JMIR Publications

ABSTRACT

Background:

The 2022 mpox epidemic in the United States disproportionately affected gay, bisexual, and other men who have sex with men (GBMSM). Uptake of mpox testing may be related to symptomology, sociodemographic characteristics, and behavioral characteristics.

Objective:

To describe suspected mpox symptoms and testing uptake among an online sample of GBMSM in the U.S. in August 2022.

Methods:

We conducted a rapid online mpox survey from August 5–15, 2022 among cisgender men 15 years and older who had previously participated in the 2021 American Men’s Internet Survey. We estimated the prevalence of suspected mpox symptoms (fever or rash/sores with unknown cause in the last 3 months) and uptake of mpox testing. We calculated adjusted prevalence ratios (aPRs) and 95% confidence intervals (CIs) for associations between participant characteristics and suspected mpox symptoms, and summarized characteristics of GBMSM reporting mpox testing. Among symptomatic GBMSM who did not receive mpox testing, we described testing self-efficacy, barriers, and facilitators.

Results:

Of 824 GBMSM, 126 (15.3%) reported at least one mpox symptom in the last 3 months; 58/126 (46.0%) with rash/sores, 57 (45.2%) with fever, and 11 (8.7%) with both. Increased prevalence of suspected mpox symptoms was associated with condomless anal sex (CAS; aPR 1.53, 95% CI 1.06-2.20). Mpox testing was reported by 9/824 GBMSM (1%), including five with symptoms. Most GBMSM reporting mpox testing were non-Hispanic white (7/9 vs one Black, one Hispanic/Latino) and all nine lived in urban areas.

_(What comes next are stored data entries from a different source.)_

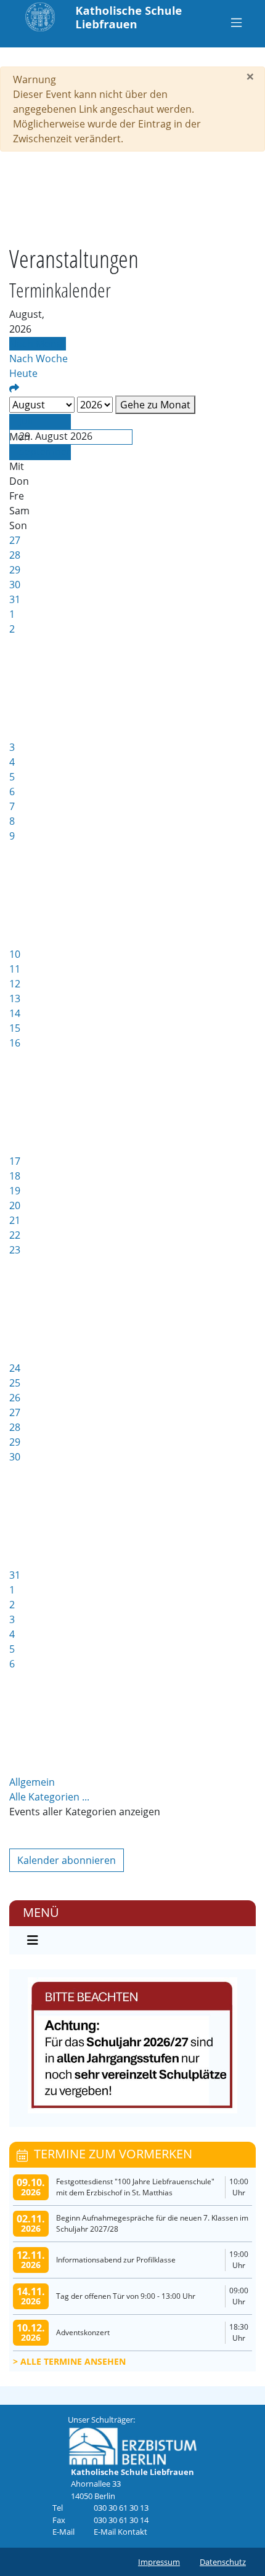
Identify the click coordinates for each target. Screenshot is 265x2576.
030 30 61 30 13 (121, 2507)
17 (14, 1161)
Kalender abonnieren (66, 1860)
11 (14, 969)
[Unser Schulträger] (133, 2445)
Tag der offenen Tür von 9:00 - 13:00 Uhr (125, 2296)
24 (14, 1368)
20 (14, 1205)
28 (14, 555)
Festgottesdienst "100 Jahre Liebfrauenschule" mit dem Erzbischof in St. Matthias (135, 2187)
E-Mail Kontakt (120, 2531)
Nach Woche (38, 358)
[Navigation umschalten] (236, 22)
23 (14, 1250)
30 (14, 584)
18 (14, 1176)
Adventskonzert (83, 2332)
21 (14, 1220)
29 (14, 570)
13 (14, 998)
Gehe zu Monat (155, 404)
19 (14, 1190)
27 (14, 540)
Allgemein (32, 1782)
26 (14, 1397)
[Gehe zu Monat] (14, 388)
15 (14, 1028)
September (45, 451)
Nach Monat (37, 343)
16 (14, 1043)
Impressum (159, 2561)
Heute (23, 373)
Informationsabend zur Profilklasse (116, 2259)
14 (14, 1013)
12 (14, 983)
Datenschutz (223, 2561)
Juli (26, 420)
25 (14, 1383)
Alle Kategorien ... (49, 1797)
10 (14, 954)
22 (14, 1235)
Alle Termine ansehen (73, 2361)
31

Most reported having an STI test (8/9), two or more partners (8/9), CAS (7/9), and group sex (6/9) in the last 3 months. Of those tested, three reported living with HIV and all were on treatment whereas the remaining six men without HIV reported current pre-exposure prophylaxis (PrEP) use. Of symptomatic GBMSM who did not report mpox testing, 47/105 (44.8%) had low mpox testing self-efficacy. Among those with low self-efficacy, the most common barriers to testing were not knowing where to get tested (40/47, 85.1%) and difficulty getting appointments (23/47, 48.9%). Among those with high testing self-efficacy (58/105, 55.2%), the most common facilitators to testing were knowing where to test (52/58, 89.7%), convenient site hours (40/58, 69.0%), and low-cost testing (38/58, 65.5%).

Conclusions:

While all GBMSM who reported testing for mpox were linked to HIV treatment or PrEP, those with symptoms but no mpox testing reported fewer such links. This suggests targeted outreach is needed to reduce structural barriers to mpox services among GBMSM in rural areas, Black and Hispanic/Latino GBMSM, and GBMSM living with HIV. Sustaining and scaling community tailored messaging to promote testing and vaccination represent critical interventions for mpox control among GBMSM in the U.S.